In the current Chinese “City Beautiful Movement” (or rather “City Cosmetic Movement”), the arts of urban design, landscape, and architecture, guided by the Small-Foot aesthetic, have lost their way in a search of mind-numbing conventional styles or meaninglessly wild forms and exotic grandeur. Work in these modes accelerates the degradation of the environment. China has 21% of the world’s population but only 7% of its land and fresh water. Two-thirds of its 662 cities lack sufficient water; 75% of its rivers and lakes are polluted. In the north, desertification has created a crisis. In the past fifty years, 50% of China’s wetlands have disappeared. The ground water level drops one meter each year in many sites.8 These conditions and trends are desperately unsustainable. What values do we hold as designers? Both global and local conditions compel us to embrace an art enmeshed with fostering survival, promoting land and species stewardship, and making ornament subservient to those goals. We need a new aesthetics of big feet—beautiful big feet.

The Big-Foot Aesthetic: Recovering Landscape Architecture as the Art of Survival

As people worldwide have finally admitted, anthropogenic climate change has brought and will bring additional floods, storms, droughts, diseases, extinction of much animal and plant life, and other threats to survival. A new study shows that CO2 emissions from fossil-fuel burning and industrial processes are increasing three times faster than speeds in earlier predictions: The Arctic ice cap is melting three times faster; the seas are rising twice as rapidly.9 On every continent some rivers are drying out, threatening severe water shortages.10 We are experiencing the greatest wave of extinctions since the disappearance of the dinosaurs: Every hour, three species disappear.11 To quote Albert Einstein, it is obvious that “we shall require a substantially new manner of thinking if mankind is to survive.”12 This will entail a shift in what seems pleasurable and beautiful to us, especially in landscape architecture, a crucial profession in the struggle for sustainable ecology.

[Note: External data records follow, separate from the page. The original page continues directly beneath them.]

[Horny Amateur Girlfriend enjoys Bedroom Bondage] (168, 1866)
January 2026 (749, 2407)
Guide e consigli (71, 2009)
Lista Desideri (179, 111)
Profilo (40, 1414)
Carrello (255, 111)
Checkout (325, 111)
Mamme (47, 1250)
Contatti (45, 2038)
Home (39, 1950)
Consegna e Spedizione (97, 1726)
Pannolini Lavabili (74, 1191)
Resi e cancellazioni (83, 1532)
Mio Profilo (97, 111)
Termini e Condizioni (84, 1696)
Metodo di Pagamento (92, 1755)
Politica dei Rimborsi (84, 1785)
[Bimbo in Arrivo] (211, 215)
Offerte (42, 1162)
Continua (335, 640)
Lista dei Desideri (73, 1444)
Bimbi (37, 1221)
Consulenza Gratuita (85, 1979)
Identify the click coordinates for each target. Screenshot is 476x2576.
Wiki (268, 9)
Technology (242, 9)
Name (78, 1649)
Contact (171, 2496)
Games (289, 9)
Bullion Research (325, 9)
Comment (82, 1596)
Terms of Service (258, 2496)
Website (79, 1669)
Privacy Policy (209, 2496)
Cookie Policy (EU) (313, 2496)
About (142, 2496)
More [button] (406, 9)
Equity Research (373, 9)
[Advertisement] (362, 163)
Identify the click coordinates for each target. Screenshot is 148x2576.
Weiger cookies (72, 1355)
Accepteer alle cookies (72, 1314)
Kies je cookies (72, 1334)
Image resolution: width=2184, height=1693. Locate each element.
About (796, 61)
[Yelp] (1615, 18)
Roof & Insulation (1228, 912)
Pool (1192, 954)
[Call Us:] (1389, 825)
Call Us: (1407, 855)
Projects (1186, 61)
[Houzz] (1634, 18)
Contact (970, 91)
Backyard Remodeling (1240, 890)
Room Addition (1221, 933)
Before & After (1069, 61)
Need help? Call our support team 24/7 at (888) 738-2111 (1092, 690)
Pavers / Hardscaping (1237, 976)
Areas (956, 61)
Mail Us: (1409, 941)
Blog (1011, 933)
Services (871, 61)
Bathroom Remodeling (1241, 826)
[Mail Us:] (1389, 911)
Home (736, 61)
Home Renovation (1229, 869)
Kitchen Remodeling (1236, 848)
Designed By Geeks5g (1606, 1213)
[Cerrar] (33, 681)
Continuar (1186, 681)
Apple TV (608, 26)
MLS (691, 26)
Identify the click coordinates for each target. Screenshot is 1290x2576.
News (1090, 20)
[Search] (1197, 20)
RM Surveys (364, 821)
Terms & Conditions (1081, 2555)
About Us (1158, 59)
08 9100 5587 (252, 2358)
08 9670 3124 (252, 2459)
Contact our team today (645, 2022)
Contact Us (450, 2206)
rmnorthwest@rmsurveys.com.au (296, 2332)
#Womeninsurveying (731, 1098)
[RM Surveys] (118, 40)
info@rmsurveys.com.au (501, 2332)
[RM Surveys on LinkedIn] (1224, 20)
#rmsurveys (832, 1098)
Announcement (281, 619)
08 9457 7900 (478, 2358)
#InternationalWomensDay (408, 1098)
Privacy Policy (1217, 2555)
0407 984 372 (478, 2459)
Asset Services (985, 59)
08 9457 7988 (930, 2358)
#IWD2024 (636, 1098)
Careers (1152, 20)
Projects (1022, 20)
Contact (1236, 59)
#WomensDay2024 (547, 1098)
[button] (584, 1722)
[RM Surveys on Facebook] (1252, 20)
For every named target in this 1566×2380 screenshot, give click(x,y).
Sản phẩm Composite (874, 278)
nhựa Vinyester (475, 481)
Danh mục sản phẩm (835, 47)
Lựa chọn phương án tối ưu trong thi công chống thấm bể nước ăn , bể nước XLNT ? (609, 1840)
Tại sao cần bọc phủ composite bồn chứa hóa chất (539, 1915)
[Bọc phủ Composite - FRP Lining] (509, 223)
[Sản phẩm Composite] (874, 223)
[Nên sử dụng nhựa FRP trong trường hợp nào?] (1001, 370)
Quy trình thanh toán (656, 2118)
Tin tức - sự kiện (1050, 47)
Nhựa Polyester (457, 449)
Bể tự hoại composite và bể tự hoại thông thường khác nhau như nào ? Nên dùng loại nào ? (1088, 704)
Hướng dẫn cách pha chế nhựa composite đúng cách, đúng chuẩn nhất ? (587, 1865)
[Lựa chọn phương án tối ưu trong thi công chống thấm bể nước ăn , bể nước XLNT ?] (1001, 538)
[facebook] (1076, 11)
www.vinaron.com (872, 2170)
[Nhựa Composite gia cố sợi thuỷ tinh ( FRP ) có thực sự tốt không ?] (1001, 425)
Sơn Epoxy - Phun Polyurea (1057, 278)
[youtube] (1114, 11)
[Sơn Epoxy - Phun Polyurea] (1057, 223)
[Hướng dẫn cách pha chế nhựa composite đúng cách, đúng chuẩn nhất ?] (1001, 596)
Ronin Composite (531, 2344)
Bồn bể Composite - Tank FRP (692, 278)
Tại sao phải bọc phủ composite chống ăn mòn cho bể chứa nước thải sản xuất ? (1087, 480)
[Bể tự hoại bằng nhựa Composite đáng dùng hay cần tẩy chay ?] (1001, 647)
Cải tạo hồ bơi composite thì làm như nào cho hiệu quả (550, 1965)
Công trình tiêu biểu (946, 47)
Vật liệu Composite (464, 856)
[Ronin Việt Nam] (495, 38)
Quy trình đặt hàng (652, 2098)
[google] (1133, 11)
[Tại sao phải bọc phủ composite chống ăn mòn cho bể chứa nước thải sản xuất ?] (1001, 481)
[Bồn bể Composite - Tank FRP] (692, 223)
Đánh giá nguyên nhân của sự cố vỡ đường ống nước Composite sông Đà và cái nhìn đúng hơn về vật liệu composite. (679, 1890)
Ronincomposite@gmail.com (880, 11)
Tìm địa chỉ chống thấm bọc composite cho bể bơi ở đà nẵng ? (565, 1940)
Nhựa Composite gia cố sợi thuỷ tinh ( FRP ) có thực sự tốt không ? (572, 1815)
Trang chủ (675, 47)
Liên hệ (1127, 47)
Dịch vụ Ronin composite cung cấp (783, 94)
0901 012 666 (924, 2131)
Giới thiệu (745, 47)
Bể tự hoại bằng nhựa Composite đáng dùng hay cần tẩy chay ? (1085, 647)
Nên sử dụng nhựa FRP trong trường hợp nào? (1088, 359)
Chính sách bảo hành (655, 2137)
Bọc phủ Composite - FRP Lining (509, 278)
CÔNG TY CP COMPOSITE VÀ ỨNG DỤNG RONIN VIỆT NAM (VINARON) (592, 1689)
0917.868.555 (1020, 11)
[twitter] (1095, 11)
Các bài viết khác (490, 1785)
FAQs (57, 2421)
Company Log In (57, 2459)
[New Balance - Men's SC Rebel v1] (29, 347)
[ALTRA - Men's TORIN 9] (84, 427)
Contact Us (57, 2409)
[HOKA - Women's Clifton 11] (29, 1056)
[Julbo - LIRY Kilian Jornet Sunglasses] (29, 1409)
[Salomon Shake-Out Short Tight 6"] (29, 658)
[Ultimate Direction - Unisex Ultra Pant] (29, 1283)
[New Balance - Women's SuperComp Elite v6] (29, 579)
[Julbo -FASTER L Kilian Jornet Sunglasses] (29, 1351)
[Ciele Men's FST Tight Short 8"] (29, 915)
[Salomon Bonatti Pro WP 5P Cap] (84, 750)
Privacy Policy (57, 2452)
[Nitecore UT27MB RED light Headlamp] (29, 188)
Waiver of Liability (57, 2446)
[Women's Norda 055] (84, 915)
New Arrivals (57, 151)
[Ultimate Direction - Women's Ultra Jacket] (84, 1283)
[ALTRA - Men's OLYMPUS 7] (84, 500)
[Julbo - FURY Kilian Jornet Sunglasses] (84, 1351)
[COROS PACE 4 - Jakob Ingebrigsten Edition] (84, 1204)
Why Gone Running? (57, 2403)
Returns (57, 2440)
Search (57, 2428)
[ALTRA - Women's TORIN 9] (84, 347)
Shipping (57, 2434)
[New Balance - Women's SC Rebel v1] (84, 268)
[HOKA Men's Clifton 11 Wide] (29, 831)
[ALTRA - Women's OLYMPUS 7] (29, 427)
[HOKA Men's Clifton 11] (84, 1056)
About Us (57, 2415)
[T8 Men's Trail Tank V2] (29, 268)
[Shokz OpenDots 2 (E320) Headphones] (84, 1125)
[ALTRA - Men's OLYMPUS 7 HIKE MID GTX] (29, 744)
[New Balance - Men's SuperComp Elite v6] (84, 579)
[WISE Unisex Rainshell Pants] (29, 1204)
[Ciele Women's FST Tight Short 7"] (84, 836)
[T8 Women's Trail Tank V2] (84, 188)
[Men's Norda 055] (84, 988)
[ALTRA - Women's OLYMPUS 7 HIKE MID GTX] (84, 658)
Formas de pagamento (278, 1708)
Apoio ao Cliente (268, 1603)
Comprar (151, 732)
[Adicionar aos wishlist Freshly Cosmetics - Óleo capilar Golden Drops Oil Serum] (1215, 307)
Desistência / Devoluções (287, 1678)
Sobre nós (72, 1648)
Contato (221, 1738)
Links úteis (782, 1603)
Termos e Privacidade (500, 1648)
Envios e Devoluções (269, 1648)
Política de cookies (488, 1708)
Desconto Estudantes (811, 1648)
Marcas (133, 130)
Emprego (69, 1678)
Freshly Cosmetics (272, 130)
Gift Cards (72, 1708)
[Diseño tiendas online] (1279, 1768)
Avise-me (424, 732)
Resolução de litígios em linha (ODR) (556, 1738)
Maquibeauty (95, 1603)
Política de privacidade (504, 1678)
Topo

Make Friends with Floods: The Floating Gardens of Yongning River Park, Taizhou

This project demonstrates how we can live and design with nature, enacts an ecological approach to flood control and storm-water management, educates people about solutions to flood control other than engineering, and reveals the beauty of native vegetation and the ordinary landscape.

The site occupies 21 hectares (52 acres) along the Yongning River, the mother river of the historical city of Huangyan on the east coast. Most of the site was already embanked with concrete as the result of the local flood control policy and before a landscape architect was asked to “beautify” it. Our firm successfully convinced the local decision-maker to stop the conventional flood control engineering along the remaining part of the river and to create instead an ecological flood control and stormwater management system.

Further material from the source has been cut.